The couple reported having had condomless vaginal intercourse twice after the man’s return from the Dominican Republic and before the woman’s symptom onset, approximately 10 days (day 10) and 14 days (day 14) after the man’s return. The man also reported that he received fellatio from the woman during their sexual encounter on day 14. On day 16 (2 and 6 days after the episodes of condomless vaginal intercourse) the woman developed symptoms of Zika virus infection, including fever and rash. On day 19 (3 days after symptom onset) she sought medical care; the provider suspected Zika virus infection, and serum and urine specimens were collected. Flavivirus and chikungunya virus tests were performed at the Maryland DHMH Laboratories Administration. Zika virus RNA was detected in urine, but not in serum, by real-time reverse transcription–polymerase chain reaction (rRT-PCR) using a test based on an assay developed at CDC (1). Serum rRT-PCR testing for dengue virus and chikungunya virus was negative. Serologic testing was negative for Zika virus immunoglobulin M (IgM) antibodies using the CDC Zika IgM antibody capture enzyme-linked immunosorbent assay (Zika MAC-ELISA) and negative for dengue virus and chikungunya virus IgM antibodies using InBios ELISA kits (InBios International, Inc., Seattle, Washington). Confirmatory serologic testing at the CDC Arbovirus Diagnostic Laboratory was equivocal for Zika virus IgM antibodies using the Zika MAC-ELISA. Plaque-reduction neutralization tests (PRNTs) performed at the CDC Arbovirus Diagnostic Laboratory confirmed a recent Zika virus infection. Convalescent serologic testing performed at the Maryland DHMH Laboratories Administration on day 56 (40 days after symptom onset) was equivocal for Zika virus IgM antibodies using the CDC Zika MAC-ELISA and negative for dengue virus and chikungunya virus IgM antibodies using InBios ELISA kits.

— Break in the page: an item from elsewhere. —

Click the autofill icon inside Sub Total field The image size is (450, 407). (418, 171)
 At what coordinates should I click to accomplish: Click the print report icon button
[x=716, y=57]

PRNTs performed at the CDC Arbovirus Diagnostic Laboratory confirmed a recent, unspecified flavivirus infection.
The woman’s male sex partner was interviewed on day 26 after his return to the United States. He reported that he had no symptoms consistent with Zika virus infection (i.e., fever, rash, conjunctivitis, or arthralgias) either during his travel or since his return, and he did not have any of the following other symptoms: myalgias, chills, eye pain, oral ulcers, genital ulcers, anal ulcers, hematospermia, hematuria, dysuria, and prostate pain. He reported feeling tired, which he attributed to having recently traveled. Serum, plasma, and urine specimens were collected from him on day 29, at which time he reported no new symptoms. Zika virus rRT-PCR testing performed at the Maryland DHMH Laboratories Administration was negative on serum and plasma and equivocal on urine. Serologic testing was positive for Zika virus IgM antibodies using the CDC Zika MAC-ELISA and positive for dengue virus IgM antibodies using an InBios ELISA kit. PRNTs performed at the CDC Arbovirus Diagnostic Laboratory confirmed a recent, unspecified flavivirus infection. Semen collected on day 31 had no detectable Zika virus RNA by rRT-PCR testing performed at the Maryland DHMH Laboratories Administration.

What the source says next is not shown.